Weinzierl sagt über Heidel, dass ee sich von Mainz auf Schalke umstellen muss, dabei ist er es doch, der vom Kopfe her in Augsburg geblieben ist. Wenn er seine Mannschaft nunmal konsequent nach Pressing- und Defensivfähigkeiten aufstellt, inklusive Fünferkette, defensiven Flügeln, unkreativem Zentrum, dann vermeidet man halt den Abstieg, aber mehr auch nicht.
Den Hype um Weinzierl habe ich nie gerafft und werde ihn auch nie verstehen. Schon als er als Klopp-Nachfolge bei uns ins Spiel gebracht wurde habe ich auch hier gepostet, dass ich davon gar nichts halte. Klar hatte er mit Augsburg gute Ergebnisse, aber dennoch gab es keinen Anhaltspunkt dafür, dass er ein überdurchschnittlicher Trainer war - zu bieder und uninspiriert war der Fußball seiner Mannschaft, selbst zu besten Zeiten. Nie hat er auch nur angedeutet, ein taktisch bzw spieltheoretisch tiefergehendes Verständnis zu haben, oder grundsätzlich eine eigene Idee zu haben, was besonderes zu sein, und damit auch das Potenzial zu Großem (oder Schlechtem) zu haben. Er war und ist ein beliebig austauschbarer Trainer seiner Zeit, dem Pressing-Konter-Konzept der Zeit folgend. Nach der nächsten kleinen Spielstil-Revolution wird er aus der Bundesliga verschwinden, da ich ihm nicht das Spielverständnis zutraue, das es benötigt, um sich dann umzustellen.

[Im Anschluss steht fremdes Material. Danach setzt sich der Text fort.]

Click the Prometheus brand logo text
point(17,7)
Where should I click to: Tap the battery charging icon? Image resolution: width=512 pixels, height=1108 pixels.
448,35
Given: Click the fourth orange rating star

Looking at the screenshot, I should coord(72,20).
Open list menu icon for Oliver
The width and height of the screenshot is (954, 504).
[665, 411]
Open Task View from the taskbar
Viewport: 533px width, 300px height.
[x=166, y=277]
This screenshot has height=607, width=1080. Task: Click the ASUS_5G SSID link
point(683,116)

Weinzierl, Dutt, Slomka - das sind Trainer auf Augenhöhe. Weinzierl kann sich den Werdegang der anderen beiden anschauen und schon mal seine Zukunft planen.

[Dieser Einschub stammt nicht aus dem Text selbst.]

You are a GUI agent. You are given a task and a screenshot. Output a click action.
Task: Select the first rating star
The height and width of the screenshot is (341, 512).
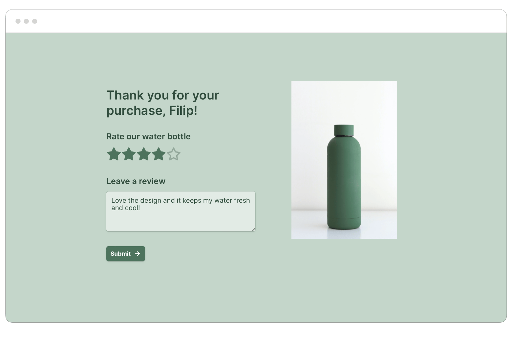pyautogui.click(x=114, y=154)
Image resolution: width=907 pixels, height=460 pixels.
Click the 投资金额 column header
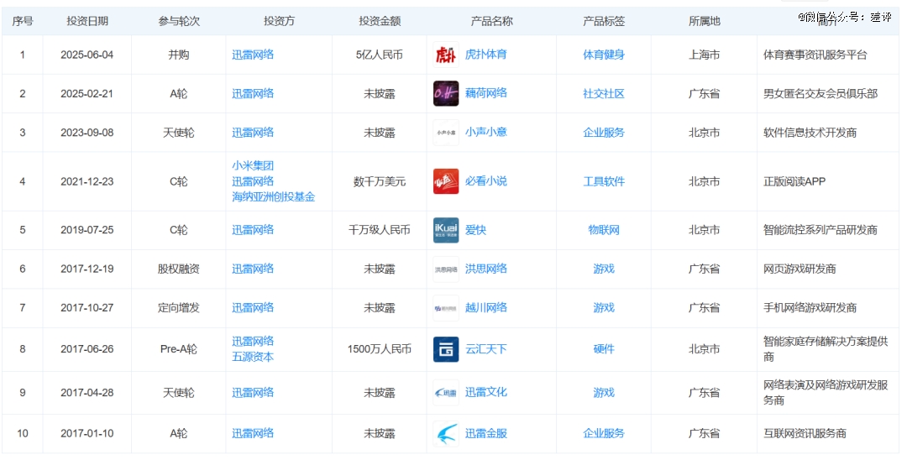pos(380,21)
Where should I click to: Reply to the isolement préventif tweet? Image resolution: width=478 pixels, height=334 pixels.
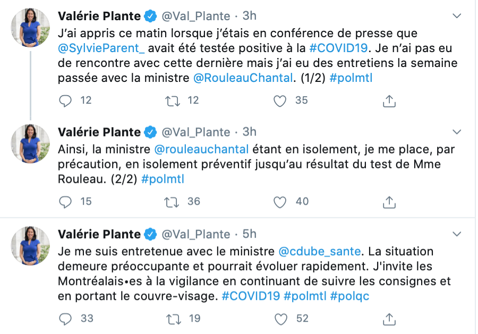point(65,202)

Edit: Grundsätzlich finde ich es traurig, wenn sie etablierten Topteams der Liga einen Trainer haben, dessen Hauptfokus es ist, Fußball zu verhindern. Weinzierl ist da sicherlich der schlimmste. Schmidt hatte das ganze auch zu einer gesamten Philosophie gemacht und es hat nie so richtig geklappt. Einzig Gladbach macht es - neben den zwei Leuchttürmen - richtig, wobei das mE nicht mehr lange anhalten wird. War Schubert noch ein progressiver, dem Spiel gegenüber positiv ausgerichteter Trainer (wenn auch kein besonders guter), wird unter Hecking vermutlich über kurz oder lang ein Flügenspiel mit vielen Flanken etabliert werden.